Given data
<<<<
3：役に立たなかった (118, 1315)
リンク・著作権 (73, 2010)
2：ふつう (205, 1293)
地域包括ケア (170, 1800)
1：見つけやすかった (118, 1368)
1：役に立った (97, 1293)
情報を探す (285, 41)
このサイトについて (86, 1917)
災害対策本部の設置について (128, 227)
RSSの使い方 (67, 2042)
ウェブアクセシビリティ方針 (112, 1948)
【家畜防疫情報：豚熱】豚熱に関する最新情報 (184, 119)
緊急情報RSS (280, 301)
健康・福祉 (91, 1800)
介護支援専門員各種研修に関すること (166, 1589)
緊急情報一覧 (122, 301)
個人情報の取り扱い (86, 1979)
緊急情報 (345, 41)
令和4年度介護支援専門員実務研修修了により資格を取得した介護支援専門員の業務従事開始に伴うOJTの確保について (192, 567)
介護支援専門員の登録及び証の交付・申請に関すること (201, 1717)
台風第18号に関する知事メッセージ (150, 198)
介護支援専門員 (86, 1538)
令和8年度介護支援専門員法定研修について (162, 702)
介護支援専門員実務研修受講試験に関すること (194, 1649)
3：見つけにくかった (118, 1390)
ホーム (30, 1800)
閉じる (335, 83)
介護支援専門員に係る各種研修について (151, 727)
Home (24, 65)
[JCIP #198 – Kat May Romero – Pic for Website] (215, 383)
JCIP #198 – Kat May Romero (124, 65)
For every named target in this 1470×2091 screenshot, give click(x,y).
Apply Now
>>>>
<<<<
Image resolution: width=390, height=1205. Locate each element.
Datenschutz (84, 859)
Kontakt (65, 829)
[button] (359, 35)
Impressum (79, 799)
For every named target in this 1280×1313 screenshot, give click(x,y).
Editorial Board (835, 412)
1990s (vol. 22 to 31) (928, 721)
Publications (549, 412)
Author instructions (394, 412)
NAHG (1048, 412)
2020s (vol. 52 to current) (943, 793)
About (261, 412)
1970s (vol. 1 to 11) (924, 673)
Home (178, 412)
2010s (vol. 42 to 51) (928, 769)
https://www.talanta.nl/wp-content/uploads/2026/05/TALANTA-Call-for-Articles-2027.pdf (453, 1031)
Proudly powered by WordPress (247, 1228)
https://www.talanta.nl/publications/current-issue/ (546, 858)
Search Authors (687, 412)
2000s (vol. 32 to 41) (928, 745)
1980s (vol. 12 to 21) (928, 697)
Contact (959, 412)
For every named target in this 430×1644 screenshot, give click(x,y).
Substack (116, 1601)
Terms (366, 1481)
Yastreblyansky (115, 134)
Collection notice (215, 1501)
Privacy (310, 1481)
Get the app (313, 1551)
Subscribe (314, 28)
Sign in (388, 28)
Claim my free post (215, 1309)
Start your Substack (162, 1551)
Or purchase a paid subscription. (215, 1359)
>>>>
<<<<
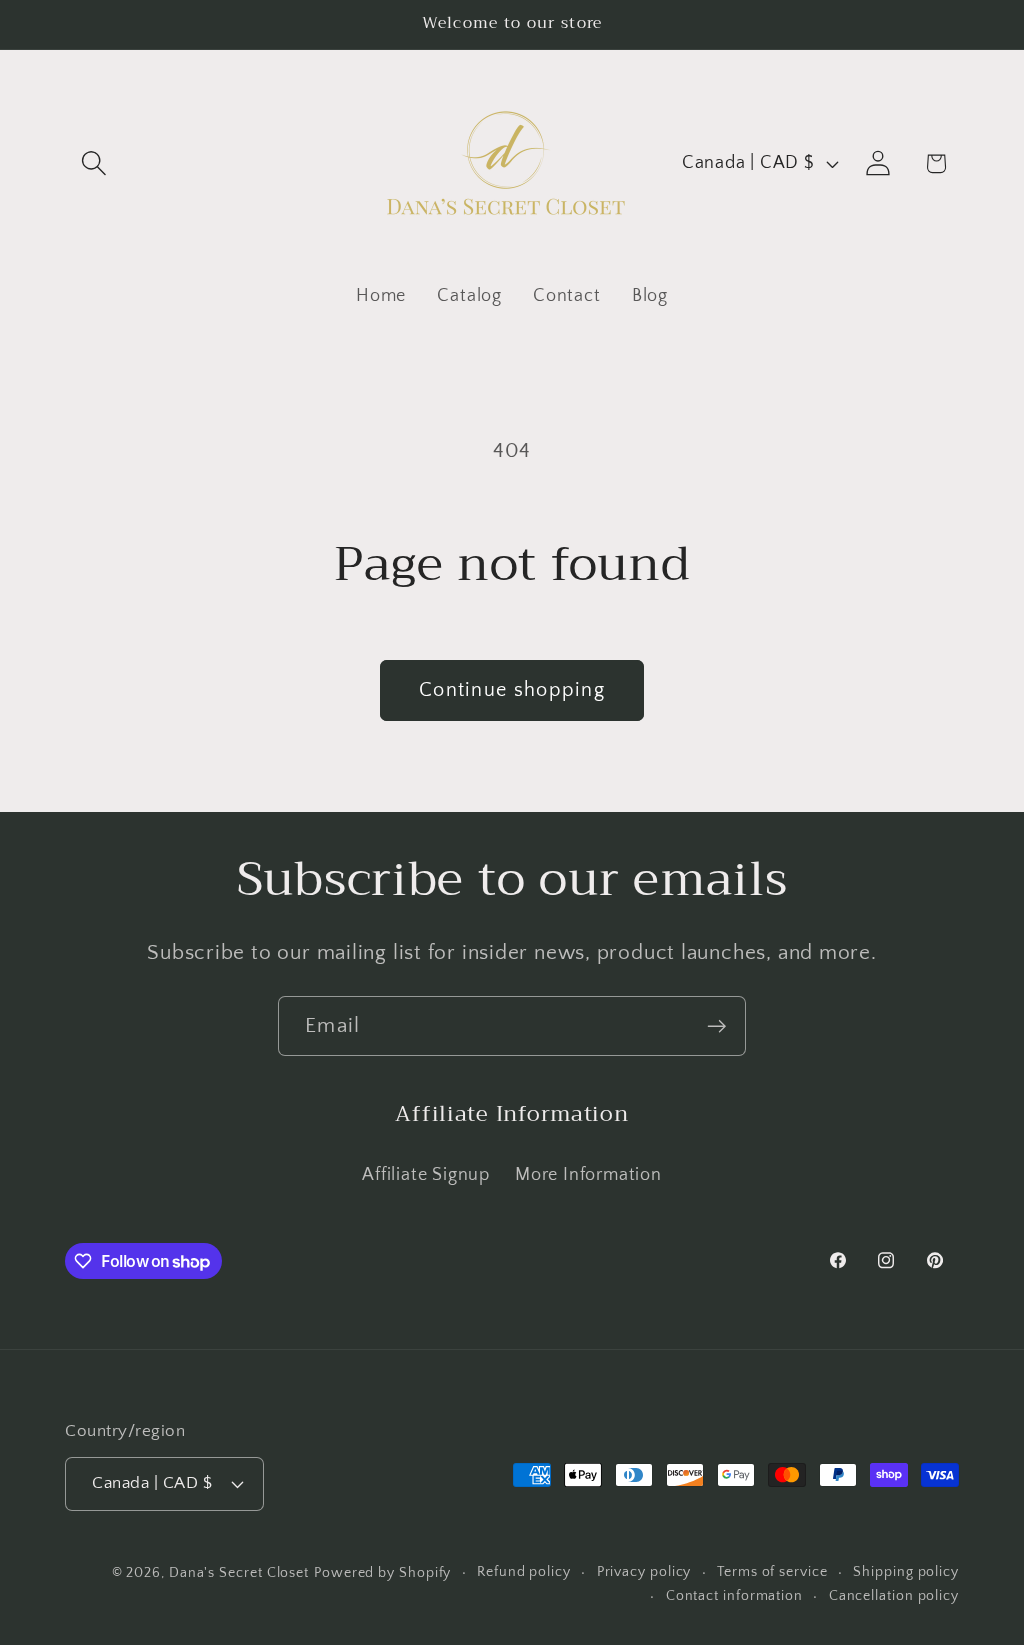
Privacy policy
>>>>
How to complete this task
Search the entries for the word "https". Copy every line where it occurs.

Solution to the problem
https://www.talanta.nl/wp-content/uploads/2026/05/TALANTA-Call-for-Articles-2027.pdf (453, 1031)
https://www.talanta.nl/publications/current-issue/ (546, 858)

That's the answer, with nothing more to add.